Not long ago, I was offered an opportunity to lead.  On paper, it was a natural fit, decades of experience in sales, leadership, and navigating the complexities of business. But inside, I felt the familiar tug:

Time to negotiate your worth. Again.

At 61, with over 40 years of experience, I was surprised at the emotional punch this brought. Because if I’m honest?
I’m so tired of it.

By the third meeting, when the counteroffer was presented, I could feel myself growing impatient. I didn’t feel fully seen, and the energy shifted. What began as excitement quickly turned into fatigue, and I found myself pulling back rather than leaning in.
And I had to ask myself:

What part of me was drawn to this opportunity and why did the idea of being chosen still matter, even after so much experience and success?
Let’s face it when your roles change or you grow older, it’s easy to feel unseen for the value you bring to the table.

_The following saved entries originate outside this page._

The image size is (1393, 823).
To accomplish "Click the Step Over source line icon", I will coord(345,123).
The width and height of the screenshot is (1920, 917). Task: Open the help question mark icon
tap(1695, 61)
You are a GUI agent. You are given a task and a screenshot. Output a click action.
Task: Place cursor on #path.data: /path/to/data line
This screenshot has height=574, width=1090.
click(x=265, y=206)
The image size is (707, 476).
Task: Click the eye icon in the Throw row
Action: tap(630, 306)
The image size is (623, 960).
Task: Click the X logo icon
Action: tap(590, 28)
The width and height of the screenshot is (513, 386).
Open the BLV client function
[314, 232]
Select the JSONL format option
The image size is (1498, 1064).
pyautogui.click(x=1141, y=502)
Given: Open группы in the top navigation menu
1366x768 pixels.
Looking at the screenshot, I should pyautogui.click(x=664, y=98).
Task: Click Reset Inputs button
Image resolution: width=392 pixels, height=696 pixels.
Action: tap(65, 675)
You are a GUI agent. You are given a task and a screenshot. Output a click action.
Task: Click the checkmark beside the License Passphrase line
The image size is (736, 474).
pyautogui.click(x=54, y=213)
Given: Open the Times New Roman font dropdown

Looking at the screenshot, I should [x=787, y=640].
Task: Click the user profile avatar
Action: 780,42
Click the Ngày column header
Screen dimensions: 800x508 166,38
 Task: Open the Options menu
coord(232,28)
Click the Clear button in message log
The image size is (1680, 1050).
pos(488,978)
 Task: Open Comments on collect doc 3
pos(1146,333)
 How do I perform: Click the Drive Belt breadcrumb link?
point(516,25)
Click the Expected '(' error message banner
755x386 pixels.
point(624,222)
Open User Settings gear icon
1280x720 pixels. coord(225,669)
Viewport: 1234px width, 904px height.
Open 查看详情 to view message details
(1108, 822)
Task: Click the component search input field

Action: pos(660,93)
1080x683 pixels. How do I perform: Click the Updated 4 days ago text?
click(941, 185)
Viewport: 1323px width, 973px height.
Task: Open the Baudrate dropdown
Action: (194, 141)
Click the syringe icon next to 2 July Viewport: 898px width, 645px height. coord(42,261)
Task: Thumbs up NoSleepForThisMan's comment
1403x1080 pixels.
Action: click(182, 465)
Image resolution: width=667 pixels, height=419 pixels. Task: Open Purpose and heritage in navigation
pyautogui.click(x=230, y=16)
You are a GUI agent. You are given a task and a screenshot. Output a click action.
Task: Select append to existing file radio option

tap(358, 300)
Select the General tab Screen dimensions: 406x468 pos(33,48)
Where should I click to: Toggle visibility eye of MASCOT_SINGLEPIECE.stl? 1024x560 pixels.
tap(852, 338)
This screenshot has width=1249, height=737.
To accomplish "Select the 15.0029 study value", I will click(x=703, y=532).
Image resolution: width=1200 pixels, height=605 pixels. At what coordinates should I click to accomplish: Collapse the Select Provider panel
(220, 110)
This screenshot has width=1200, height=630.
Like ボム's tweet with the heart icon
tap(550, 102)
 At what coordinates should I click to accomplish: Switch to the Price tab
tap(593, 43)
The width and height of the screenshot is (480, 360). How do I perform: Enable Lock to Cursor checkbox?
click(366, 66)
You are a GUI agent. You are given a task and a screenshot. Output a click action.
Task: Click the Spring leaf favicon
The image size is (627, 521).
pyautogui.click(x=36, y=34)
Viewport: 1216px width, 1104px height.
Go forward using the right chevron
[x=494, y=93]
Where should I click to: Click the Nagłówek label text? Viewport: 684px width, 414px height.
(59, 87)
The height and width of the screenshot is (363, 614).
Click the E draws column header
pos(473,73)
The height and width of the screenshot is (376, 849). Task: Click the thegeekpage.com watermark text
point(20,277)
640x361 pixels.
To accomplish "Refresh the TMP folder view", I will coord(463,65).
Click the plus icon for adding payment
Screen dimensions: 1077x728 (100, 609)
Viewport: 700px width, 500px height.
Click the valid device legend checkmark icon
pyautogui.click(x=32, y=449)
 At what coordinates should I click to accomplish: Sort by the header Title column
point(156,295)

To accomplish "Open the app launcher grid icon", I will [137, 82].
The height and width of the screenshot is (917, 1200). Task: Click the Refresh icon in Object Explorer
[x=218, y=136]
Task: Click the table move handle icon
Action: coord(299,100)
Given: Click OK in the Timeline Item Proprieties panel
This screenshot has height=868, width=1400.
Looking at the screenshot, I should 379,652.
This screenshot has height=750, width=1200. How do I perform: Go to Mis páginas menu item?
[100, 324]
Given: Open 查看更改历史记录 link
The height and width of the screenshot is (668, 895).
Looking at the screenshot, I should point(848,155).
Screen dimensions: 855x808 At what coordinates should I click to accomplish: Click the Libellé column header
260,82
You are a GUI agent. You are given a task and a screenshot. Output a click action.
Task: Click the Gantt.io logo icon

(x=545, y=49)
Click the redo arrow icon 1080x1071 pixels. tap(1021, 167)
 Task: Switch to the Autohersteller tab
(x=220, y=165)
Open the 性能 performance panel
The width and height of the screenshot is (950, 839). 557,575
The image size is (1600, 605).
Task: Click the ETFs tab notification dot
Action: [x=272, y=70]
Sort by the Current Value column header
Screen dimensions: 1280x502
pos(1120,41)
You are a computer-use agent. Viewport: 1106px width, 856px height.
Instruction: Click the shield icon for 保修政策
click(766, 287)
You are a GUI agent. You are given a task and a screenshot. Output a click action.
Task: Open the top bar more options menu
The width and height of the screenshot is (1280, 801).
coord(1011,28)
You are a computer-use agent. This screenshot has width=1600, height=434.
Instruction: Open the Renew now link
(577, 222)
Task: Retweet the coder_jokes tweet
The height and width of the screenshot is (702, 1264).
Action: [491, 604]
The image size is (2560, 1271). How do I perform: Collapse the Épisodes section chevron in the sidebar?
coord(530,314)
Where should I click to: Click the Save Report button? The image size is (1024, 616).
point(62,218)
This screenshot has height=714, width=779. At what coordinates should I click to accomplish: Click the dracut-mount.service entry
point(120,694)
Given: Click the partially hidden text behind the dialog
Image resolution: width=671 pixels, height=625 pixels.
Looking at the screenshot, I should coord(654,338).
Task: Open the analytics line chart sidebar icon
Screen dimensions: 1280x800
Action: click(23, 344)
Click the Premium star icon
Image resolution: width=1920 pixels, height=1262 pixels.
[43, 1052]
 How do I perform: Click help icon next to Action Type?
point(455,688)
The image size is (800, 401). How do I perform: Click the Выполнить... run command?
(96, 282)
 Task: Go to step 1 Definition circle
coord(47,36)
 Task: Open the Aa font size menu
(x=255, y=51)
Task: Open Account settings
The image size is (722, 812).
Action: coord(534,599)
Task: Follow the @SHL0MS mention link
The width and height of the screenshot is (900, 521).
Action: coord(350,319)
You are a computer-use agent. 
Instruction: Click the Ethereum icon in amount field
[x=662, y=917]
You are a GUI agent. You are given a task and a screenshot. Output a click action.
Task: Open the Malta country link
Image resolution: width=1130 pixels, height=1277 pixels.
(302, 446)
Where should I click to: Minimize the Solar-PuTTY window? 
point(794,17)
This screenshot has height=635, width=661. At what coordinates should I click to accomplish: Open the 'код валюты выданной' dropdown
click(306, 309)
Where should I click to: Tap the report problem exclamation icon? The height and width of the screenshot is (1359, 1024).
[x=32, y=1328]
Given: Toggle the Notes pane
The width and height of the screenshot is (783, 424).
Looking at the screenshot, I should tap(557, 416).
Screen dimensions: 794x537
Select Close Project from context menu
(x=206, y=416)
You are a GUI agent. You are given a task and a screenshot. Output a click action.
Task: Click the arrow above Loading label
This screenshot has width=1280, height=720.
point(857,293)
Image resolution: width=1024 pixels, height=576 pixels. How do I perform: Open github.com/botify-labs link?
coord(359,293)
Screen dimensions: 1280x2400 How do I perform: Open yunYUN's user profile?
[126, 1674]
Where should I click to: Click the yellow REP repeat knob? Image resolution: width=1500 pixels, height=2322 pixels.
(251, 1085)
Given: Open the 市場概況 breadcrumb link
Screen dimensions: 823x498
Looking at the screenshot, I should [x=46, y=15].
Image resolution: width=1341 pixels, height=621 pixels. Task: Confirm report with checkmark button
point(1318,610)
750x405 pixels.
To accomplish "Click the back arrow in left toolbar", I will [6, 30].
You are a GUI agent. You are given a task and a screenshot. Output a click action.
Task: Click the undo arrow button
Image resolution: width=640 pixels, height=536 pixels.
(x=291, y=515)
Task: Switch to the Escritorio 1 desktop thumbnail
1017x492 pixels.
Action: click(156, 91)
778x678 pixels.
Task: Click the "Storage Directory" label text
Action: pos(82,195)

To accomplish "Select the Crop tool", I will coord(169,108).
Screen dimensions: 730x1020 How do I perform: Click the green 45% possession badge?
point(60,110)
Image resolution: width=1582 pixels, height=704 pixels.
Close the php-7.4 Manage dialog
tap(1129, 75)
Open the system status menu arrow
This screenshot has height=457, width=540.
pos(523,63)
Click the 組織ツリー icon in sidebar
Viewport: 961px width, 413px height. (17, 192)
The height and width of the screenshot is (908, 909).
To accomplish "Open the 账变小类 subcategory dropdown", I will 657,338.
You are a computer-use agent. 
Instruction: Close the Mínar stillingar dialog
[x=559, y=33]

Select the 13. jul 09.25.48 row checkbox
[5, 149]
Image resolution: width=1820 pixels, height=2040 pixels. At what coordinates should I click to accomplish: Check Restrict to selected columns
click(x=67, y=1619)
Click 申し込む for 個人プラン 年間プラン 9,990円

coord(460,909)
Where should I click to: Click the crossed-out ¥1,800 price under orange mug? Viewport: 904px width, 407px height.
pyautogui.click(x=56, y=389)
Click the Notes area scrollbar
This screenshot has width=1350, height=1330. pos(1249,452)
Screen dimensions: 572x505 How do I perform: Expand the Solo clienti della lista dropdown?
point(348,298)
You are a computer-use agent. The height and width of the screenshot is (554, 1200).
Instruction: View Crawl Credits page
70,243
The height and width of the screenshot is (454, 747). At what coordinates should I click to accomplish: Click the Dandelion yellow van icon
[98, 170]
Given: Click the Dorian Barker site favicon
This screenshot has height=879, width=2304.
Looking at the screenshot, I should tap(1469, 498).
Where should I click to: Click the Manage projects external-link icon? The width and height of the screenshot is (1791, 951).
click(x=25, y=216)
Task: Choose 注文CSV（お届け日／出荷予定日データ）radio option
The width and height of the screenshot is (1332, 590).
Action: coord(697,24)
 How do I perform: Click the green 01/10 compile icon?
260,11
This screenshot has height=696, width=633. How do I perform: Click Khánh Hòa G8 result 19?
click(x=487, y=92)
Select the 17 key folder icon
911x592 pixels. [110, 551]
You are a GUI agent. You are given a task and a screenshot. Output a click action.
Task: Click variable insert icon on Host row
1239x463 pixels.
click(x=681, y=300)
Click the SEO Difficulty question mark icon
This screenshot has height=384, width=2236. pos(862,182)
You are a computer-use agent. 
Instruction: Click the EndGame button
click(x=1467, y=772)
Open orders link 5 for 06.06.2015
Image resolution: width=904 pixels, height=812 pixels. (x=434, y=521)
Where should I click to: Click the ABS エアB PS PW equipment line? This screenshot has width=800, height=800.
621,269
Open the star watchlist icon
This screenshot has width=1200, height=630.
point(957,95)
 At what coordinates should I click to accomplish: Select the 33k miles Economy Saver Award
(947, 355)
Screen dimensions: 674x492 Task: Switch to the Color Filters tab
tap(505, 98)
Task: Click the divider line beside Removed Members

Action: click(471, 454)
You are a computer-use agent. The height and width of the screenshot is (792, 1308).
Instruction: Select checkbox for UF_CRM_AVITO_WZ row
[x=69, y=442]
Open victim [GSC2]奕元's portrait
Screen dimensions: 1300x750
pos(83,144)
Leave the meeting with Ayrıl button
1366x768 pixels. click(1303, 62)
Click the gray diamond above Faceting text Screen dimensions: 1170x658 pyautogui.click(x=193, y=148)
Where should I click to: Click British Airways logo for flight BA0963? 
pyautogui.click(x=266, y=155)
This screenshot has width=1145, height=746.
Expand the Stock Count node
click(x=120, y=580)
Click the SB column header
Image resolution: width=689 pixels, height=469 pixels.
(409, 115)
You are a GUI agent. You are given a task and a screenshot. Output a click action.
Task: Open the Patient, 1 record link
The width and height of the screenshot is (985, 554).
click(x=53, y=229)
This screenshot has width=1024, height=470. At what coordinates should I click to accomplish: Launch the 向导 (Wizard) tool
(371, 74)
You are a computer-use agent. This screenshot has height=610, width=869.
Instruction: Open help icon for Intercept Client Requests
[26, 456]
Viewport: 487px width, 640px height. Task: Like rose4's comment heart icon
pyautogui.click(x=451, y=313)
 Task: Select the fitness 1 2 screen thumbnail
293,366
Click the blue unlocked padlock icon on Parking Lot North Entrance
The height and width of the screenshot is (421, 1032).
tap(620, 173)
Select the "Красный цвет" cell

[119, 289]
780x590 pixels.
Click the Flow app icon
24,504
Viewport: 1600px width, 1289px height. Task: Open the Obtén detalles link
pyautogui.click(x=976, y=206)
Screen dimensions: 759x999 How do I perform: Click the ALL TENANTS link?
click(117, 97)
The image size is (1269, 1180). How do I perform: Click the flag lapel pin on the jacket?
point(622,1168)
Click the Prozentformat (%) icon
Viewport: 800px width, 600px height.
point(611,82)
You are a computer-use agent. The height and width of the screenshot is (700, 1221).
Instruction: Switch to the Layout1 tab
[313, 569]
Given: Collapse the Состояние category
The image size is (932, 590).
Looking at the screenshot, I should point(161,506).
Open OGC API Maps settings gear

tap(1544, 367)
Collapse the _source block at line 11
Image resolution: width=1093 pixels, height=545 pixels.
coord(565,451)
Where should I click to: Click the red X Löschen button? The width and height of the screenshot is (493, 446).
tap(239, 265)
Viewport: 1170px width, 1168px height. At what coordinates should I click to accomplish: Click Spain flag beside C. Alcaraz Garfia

I saw the possibility, the potential, and the value I could contribute. But I also knew how much time and effort it would take. And the truth was, our visions didn’t align not in terms of what I brought to the table, nor in what the role truly needed.

Wrestling with the “Shoulds”

Even at this stage of life, it wasn’t easy to override the “shoulds”: 
  • I should negotiate.
  • I should demand.
  • I should give it a try.
  • I should, because being chosen feels validating.
.But here’s what I’ve learned:

Every “should” is really a signal.
A signal to pause.
A signal to check whether the choice aligns with your values, your energy, and the season of life you’re in.

The Sales Reality: Waking Up “Unemployed” Every Day

Anyone who’s worked in straight-commission sales knows: you start each day unemployed.

Every day, you start fresh responsible for creating income through your effort, relationships, and resilience.

That reality taught me grit. It built endurance.
But it also trained me to constantly prove my value to clients, to companies, even to myself.

After 40 years, that habit runs deep.
And it’s exhausting.

Worth vs. Value: The Distinction We Miss

This is where I see the crux of the issue:

Worth and value are not the same.
  • Worth is market-driven and transactional tied to what the market will pay.
  • Value is meaning-driven subjective, and rooted in what you’ve lived, what you bring, and the impact you make.
“The worth of my sales numbers can be measured. But the value of resilience, raising children while managing a career, mentoring others, weathering downturns, and leading through change that’s immeasurable.”
And too often, organizations miss that value because they’re focused only on the numbers.
That disconnect can drain both opportunity and energy.

From Proving to Claiming

Here’s the shift I’m learning to make:

  • Proving is about justification: Let me show you why I deserve this.
  • Claiming is about ownership: I already know my value. Let’s discuss alignment.
“That reframe moves the conversation from defense to authority and from draining to energizing.”

The Close: I Didn’t Walk Away. I Stood Taller.

In the end, I walked away from that meeting not defeated, but clear.

“Clear that my worth may be measured but my value is not negotiable.”
Clear that if an opportunity drains me before it even begins, it’s a signal that it’s not aligned.
Clear that midlife isn’t about starting over  it’s about starting from experience.

And experience is not something we should have to justify. It’s something we stand on.

After decades of waking up “unemployed,” closing deals, raising children, building and managing relationships, and showing up every day, I’ve learned this:

The most important negotiation is the one we make with ourselves
And mine is simple:

I will no longer prove my worth. I will claim my value.